• Aim:
Reproduce the listing below line for line, keeping every character unchanged.
▼
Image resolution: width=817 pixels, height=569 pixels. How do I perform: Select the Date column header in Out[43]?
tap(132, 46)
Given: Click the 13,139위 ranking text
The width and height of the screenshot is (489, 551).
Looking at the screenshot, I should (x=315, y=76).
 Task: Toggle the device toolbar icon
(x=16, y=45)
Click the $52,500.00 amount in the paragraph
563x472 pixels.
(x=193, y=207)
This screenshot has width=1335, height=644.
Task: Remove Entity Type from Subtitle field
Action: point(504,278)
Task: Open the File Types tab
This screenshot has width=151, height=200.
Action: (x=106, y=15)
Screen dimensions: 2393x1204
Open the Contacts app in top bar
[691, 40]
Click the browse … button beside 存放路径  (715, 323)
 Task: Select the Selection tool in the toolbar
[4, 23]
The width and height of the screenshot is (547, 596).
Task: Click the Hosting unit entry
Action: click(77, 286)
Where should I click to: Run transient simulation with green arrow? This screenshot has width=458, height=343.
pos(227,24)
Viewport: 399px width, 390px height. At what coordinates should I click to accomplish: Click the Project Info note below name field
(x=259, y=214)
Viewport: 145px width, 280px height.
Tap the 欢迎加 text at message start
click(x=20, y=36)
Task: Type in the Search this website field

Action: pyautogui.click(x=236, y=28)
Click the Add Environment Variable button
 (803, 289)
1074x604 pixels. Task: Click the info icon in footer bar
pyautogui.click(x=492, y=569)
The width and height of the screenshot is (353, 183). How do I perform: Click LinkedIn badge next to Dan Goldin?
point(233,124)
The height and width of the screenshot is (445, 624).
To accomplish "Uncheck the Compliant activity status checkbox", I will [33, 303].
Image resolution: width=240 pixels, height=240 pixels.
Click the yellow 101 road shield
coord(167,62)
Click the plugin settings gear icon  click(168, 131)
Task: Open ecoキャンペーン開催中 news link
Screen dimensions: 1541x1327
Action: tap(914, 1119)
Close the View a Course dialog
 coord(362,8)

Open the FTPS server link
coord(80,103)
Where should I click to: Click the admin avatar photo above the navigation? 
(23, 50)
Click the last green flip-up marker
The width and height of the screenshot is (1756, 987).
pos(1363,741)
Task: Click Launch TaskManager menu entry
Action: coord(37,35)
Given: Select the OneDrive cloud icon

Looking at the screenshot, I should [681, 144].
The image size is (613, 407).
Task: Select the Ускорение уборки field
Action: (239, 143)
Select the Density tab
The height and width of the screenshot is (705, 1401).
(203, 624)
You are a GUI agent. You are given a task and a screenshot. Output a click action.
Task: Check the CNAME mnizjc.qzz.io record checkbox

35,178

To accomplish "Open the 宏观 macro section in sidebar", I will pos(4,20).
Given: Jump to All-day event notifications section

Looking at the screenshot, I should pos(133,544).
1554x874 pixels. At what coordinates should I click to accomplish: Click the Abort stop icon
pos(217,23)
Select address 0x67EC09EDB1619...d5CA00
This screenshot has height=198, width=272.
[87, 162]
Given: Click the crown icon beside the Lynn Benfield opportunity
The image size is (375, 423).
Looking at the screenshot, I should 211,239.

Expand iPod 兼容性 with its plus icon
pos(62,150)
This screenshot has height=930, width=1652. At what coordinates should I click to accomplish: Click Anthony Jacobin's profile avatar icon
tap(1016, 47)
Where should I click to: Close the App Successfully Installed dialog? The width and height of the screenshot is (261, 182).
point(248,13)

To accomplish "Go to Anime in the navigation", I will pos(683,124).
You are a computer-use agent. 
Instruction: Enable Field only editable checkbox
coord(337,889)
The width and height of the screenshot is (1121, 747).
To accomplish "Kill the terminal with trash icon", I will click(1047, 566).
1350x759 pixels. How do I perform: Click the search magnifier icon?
▲
• Finished exercise:
Image resolution: width=817 pixels, height=569 pixels. How do I perform: Select the Date column header in Out[43]?
tap(132, 46)
Given: Click the 13,139위 ranking text
The width and height of the screenshot is (489, 551).
Looking at the screenshot, I should (x=315, y=76).
 Task: Toggle the device toolbar icon
(x=16, y=45)
Click the $52,500.00 amount in the paragraph
563x472 pixels.
(x=193, y=207)
This screenshot has width=1335, height=644.
Task: Remove Entity Type from Subtitle field
Action: point(504,278)
Task: Open the File Types tab
This screenshot has width=151, height=200.
Action: (x=106, y=15)
Screen dimensions: 2393x1204
Open the Contacts app in top bar
[691, 40]
Click the browse … button beside 存放路径  (715, 323)
 Task: Select the Selection tool in the toolbar
[4, 23]
The width and height of the screenshot is (547, 596).
Task: Click the Hosting unit entry
Action: click(77, 286)
Where should I click to: Run transient simulation with green arrow? This screenshot has width=458, height=343.
pos(227,24)
Viewport: 399px width, 390px height. At what coordinates should I click to accomplish: Click the Project Info note below name field
(x=259, y=214)
Viewport: 145px width, 280px height.
Tap the 欢迎加 text at message start
click(x=20, y=36)
Task: Type in the Search this website field

Action: pyautogui.click(x=236, y=28)
Click the Add Environment Variable button
 (803, 289)
1074x604 pixels. Task: Click the info icon in footer bar
pyautogui.click(x=492, y=569)
The width and height of the screenshot is (353, 183). How do I perform: Click LinkedIn badge next to Dan Goldin?
point(233,124)
The height and width of the screenshot is (445, 624).
To accomplish "Uncheck the Compliant activity status checkbox", I will [33, 303].
Image resolution: width=240 pixels, height=240 pixels.
Click the yellow 101 road shield
coord(167,62)
Click the plugin settings gear icon  click(168, 131)
Task: Open ecoキャンペーン開催中 news link
Screen dimensions: 1541x1327
Action: tap(914, 1119)
Close the View a Course dialog
 coord(362,8)

Open the FTPS server link
coord(80,103)
Where should I click to: Click the admin avatar photo above the navigation? 
(23, 50)
Click the last green flip-up marker
The width and height of the screenshot is (1756, 987).
pos(1363,741)
Task: Click Launch TaskManager menu entry
Action: coord(37,35)
Given: Select the OneDrive cloud icon

Looking at the screenshot, I should [681, 144].
The image size is (613, 407).
Task: Select the Ускорение уборки field
Action: (239, 143)
Select the Density tab
The height and width of the screenshot is (705, 1401).
(203, 624)
You are a GUI agent. You are given a task and a screenshot. Output a click action.
Task: Check the CNAME mnizjc.qzz.io record checkbox

35,178

To accomplish "Open the 宏观 macro section in sidebar", I will pos(4,20).
Given: Jump to All-day event notifications section

Looking at the screenshot, I should pos(133,544).
1554x874 pixels. At what coordinates should I click to accomplish: Click the Abort stop icon
pos(217,23)
Select address 0x67EC09EDB1619...d5CA00
This screenshot has height=198, width=272.
[87, 162]
Given: Click the crown icon beside the Lynn Benfield opportunity
The image size is (375, 423).
Looking at the screenshot, I should 211,239.

Expand iPod 兼容性 with its plus icon
pos(62,150)
This screenshot has height=930, width=1652. At what coordinates should I click to accomplish: Click Anthony Jacobin's profile avatar icon
tap(1016, 47)
Where should I click to: Close the App Successfully Installed dialog? The width and height of the screenshot is (261, 182).
point(248,13)

To accomplish "Go to Anime in the navigation", I will pos(683,124).
You are a computer-use agent. 
Instruction: Enable Field only editable checkbox
coord(337,889)
The width and height of the screenshot is (1121, 747).
To accomplish "Kill the terminal with trash icon", I will click(1047, 566).
1350x759 pixels. How do I perform: Click the search magnifier icon?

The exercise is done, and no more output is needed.